- **DO THIS**
Starting at the line that contains "Click the help question mark icon The" and ending at the last of the lines below, turn each line into one string in a JSON list, leaving out blank lines.
*** DATA LISTING
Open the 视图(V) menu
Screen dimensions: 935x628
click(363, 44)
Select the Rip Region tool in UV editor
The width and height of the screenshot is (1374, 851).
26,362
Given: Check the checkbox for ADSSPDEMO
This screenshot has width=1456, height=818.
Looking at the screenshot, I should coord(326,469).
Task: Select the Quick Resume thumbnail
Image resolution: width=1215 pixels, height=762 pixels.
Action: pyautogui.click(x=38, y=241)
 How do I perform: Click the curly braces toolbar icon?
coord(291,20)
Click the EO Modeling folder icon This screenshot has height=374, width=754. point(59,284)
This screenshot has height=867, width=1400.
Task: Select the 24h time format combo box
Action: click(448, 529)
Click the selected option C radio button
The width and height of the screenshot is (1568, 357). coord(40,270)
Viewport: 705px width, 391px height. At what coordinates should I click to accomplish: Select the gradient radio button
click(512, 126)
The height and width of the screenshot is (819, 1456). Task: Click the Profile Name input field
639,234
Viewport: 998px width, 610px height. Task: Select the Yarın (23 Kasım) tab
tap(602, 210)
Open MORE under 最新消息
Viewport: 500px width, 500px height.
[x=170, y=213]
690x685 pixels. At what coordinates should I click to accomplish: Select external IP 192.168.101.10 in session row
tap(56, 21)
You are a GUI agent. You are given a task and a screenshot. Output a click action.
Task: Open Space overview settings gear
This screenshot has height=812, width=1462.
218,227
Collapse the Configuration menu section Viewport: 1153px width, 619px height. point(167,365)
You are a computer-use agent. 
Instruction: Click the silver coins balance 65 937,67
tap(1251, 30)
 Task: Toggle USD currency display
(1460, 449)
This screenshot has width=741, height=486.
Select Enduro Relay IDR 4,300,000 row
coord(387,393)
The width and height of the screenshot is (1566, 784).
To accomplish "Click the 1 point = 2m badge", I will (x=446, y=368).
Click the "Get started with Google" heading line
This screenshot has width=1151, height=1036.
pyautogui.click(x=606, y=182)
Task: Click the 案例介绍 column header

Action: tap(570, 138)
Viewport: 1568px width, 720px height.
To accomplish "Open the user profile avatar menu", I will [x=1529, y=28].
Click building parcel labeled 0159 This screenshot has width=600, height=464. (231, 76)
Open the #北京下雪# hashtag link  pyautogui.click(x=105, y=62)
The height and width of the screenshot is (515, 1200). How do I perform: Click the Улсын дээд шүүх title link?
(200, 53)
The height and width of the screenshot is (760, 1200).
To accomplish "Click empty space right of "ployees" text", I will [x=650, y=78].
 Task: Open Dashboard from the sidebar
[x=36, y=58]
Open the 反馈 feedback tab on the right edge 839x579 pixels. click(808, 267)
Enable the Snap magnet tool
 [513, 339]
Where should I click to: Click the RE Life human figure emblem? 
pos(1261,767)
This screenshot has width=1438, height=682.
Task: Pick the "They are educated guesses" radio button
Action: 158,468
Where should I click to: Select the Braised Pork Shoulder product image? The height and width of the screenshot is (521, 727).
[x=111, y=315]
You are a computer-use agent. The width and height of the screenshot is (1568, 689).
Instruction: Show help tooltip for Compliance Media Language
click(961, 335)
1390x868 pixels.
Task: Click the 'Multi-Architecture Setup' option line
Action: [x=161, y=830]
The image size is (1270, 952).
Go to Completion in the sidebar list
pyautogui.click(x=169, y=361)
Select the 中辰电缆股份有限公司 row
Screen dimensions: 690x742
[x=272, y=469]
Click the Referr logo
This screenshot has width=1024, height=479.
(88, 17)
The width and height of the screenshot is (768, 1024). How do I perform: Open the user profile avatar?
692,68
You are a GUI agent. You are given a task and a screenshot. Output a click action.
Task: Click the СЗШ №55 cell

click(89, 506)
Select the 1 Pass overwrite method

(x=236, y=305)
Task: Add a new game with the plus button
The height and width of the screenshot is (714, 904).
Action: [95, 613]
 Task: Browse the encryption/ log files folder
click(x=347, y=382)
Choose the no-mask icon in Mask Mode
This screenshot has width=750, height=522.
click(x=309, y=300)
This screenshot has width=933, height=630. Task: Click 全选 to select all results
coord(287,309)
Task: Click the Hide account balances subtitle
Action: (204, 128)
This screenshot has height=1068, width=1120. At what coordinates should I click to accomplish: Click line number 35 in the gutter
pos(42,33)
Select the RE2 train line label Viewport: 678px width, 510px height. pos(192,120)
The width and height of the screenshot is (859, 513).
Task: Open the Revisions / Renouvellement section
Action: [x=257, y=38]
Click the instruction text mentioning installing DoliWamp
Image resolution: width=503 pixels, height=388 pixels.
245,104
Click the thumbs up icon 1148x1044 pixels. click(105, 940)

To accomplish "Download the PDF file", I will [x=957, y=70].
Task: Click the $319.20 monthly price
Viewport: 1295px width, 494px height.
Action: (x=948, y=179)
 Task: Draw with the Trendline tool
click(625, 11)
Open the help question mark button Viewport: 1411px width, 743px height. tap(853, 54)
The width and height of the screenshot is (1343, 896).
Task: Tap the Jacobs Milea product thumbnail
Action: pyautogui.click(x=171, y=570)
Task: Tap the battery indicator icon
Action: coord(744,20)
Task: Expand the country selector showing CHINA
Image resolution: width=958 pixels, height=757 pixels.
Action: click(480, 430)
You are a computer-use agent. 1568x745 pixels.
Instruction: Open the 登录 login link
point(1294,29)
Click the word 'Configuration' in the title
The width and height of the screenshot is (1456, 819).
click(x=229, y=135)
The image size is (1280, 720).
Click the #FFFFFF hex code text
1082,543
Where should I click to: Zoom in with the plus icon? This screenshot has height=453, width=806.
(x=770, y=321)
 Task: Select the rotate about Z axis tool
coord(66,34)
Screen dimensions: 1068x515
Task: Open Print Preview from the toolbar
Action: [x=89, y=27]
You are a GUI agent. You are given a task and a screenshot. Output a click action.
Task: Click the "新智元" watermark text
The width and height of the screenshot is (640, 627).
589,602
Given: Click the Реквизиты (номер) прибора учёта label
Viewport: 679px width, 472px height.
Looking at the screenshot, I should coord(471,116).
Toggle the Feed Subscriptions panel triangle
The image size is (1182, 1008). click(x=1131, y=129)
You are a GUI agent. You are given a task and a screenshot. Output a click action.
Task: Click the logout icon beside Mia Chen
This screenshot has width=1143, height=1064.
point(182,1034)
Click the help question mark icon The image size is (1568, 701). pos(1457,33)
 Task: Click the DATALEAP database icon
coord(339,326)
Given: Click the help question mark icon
******
- **RESPONSE TO THE EXERCISE**
[
  "Click the help question mark icon The image size is (1568, 701). pos(1457,33)",
  " Task: Click the DATALEAP database icon",
  "coord(339,326)",
  "Given: Click the help question mark icon"
]